Çıkardığım sonuçlar :Kadınlar ciğeri yanmış durumda. Kendilerini evlere tıkılmış hissediyorlar. Evden çıkıp iktisadi yaşama katılmak en büyük arzuları. Hepsi ellerinden iş geldiğini biliyor. Bunları bile değerlendirse ” anlamlı ” olacağını kestirmiş durumda. Bildikleri bir nokta daha var : Bu işler bir başına yapılamaz ! Bunun için kooperatifçilik konusuna en yatkın onlar. Zira iyi bir süt kooperatifinin neler yapabileceğini görüyor ve blliyorlar.Bu uzun yolculukta bir korkuları var : Maliye ve haciz konusu.
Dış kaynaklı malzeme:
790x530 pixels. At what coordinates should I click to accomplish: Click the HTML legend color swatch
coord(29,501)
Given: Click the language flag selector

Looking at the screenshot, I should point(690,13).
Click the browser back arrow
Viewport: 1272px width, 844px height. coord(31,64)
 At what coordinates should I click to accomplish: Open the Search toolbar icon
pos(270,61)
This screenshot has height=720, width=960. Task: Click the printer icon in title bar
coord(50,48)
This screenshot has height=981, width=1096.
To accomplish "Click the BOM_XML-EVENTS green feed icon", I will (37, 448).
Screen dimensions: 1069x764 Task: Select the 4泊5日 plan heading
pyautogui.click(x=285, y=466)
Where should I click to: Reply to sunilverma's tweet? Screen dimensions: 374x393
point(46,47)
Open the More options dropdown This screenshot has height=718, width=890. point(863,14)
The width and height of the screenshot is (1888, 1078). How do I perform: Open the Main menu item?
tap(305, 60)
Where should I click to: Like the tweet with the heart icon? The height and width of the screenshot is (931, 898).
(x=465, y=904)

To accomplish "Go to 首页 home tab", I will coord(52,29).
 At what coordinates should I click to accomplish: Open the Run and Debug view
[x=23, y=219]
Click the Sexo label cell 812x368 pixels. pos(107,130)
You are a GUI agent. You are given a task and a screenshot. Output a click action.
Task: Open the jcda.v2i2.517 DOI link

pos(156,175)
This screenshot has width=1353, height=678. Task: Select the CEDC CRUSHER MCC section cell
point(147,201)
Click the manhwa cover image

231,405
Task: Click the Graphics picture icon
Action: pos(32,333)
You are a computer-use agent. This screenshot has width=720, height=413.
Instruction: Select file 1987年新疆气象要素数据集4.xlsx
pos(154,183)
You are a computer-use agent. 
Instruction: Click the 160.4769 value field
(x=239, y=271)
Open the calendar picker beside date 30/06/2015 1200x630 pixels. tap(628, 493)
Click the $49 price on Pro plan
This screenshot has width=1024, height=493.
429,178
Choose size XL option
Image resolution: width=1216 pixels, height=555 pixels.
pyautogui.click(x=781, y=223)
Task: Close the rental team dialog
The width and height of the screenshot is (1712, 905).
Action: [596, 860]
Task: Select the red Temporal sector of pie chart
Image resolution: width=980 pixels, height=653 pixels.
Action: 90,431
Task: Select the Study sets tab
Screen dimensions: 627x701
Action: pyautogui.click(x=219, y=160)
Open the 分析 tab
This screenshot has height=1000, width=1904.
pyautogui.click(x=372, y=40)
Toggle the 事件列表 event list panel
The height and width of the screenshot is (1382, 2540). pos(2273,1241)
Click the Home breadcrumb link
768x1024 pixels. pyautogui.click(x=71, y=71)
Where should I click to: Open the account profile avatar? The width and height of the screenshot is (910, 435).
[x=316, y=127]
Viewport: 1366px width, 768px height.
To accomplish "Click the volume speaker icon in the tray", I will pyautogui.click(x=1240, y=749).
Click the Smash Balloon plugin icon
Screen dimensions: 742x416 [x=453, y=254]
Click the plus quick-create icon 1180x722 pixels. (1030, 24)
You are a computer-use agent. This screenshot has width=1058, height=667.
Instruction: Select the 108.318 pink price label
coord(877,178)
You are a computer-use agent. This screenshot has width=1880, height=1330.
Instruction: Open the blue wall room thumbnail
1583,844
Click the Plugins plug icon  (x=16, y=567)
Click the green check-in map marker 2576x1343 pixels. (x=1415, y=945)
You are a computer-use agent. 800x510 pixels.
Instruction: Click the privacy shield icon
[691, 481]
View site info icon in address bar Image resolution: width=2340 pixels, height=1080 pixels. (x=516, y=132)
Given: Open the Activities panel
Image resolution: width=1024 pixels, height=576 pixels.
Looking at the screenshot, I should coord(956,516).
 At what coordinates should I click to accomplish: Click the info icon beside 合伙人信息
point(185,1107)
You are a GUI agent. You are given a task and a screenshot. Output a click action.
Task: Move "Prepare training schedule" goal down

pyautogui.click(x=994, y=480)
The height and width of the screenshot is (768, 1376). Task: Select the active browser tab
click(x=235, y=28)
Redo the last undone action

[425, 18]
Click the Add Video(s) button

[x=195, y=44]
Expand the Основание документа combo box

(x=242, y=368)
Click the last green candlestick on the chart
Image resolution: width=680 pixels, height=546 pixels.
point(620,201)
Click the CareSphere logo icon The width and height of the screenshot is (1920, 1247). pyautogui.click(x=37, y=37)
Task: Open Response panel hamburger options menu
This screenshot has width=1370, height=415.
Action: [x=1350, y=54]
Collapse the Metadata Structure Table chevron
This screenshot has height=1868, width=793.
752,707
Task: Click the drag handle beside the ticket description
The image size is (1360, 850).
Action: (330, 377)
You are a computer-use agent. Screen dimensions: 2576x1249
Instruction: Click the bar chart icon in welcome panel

Bu nedenle bir üst birliğin ya da destek kuruluşunun varlığı çok önemli. Buna bir tampon kuruluşu adını da verebilirsiniz.
Evet erkek girişimciler… Böylesi bir üst kuruluşta yer alarak bu dayanışma görevini yerine getirebilirsiniz.
Ne de olsa onlara ödenmemiş çok borcumuz var.